Ottawa Jazz Festival: Darius Jones works towards a music without boundaries

Darius Jones

Darius Jones thinks big. It seems to be in his nature. 

The jazz saxophonist and composer will be in Ottawa Sept. 18 with the latest entry in his life’s work. The Man’ish Boy Epic series of nine albums  chronicling Jones’ take on African American music from the blues to today.

It is an ambitious project, but that suits Jones just fine.

“It is funny. I think I was thinking along the lines of (presenting the work of ) classical composers, but from the point of view of telling a story with each record.”

But really it’s become something else.

“It’s a part of my life. Instead of staying with one group and documenting the progress of that group, it is more about documenting the progress of me and my journey. I very much look at myself as an artist. If you look at the work of (painters such as) Kandinsky and Picasso or Francis Bacon, the way their work developed over time is really fascinating to me. If you listen to the symphonies that a classical composer has created; each one is like a painting.

“I wanted to create work a work that encompassed my own artistic path.”
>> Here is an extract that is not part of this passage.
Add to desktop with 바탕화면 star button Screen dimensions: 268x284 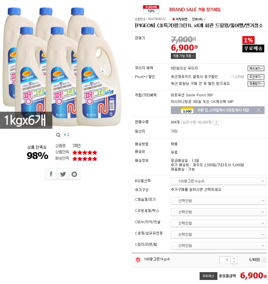coord(180,19)
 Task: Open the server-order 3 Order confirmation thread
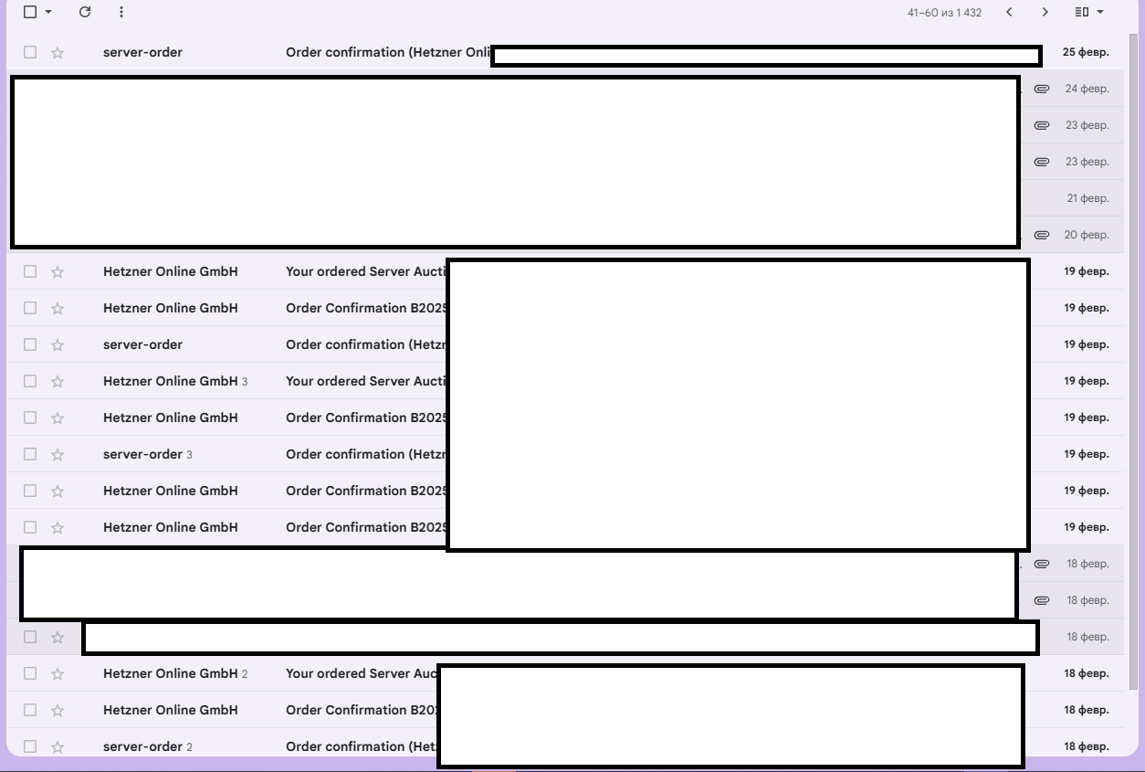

The idea that he would produce a collected body of work that captured the essence of different artists through time in these nine albums was very appealing to Jones.

“I am also trying to capture the spirit of African American music as it has evolved.” This means seeing the music more as a continuum. 

“That is very important to me. That is the point I am trying to make. … If you look at our ancestors, the innovators and the people who really did this music, they didn’t really separate anything. They kept creating. You could hear it through the music.

As a result, he feels very much part of that continuum with the work he is doing.

“I feel I am in line with the tradition in a very sincere way because I feel that the tradition itself is broad. Today we listen to everything as listeners.”

Talk to Jones for any length of time you realize here has a clear vision of his role in life.

“I am trying to get to the truth of me.  My art work should reflect that. Whatever is happening in the industry doesn’t matter. The reality behind that is that most musicians are broad whether they feel fearless enough to admit it, that’s a whole other thing.

“They are all into lots of different things just like listeners are.”

There is a broader connection that he makes too. 

“Another person brought that up about how I talked about music and sound. I am a person who feels sound very intensely.

“It doesn’t have to be a pretty sound, but there is something about sound frequencies that really affect me physically. When I am writing or even when I am playing a solo, I can be getting super high off of certain tones, from the way I am hitting them and the way I am interacting with the ensemble.

“If I am looking at the audience I’m wondering how it is affecting the audience.”

Through that he believes he is bringing different emotions to his musical table. 

The title of the series Man’ish Boy, is a nod to the legendary Muddy Waters song a slightly different title Mannish Boy

“If you look at the lyrics of that particular song there is something very fascinating to me.” This is also a personal connection. Jones said he didn’t feel he was quite a man at the time he came up with the idea of the series of albums. But, he said, he wasn’t a boy either.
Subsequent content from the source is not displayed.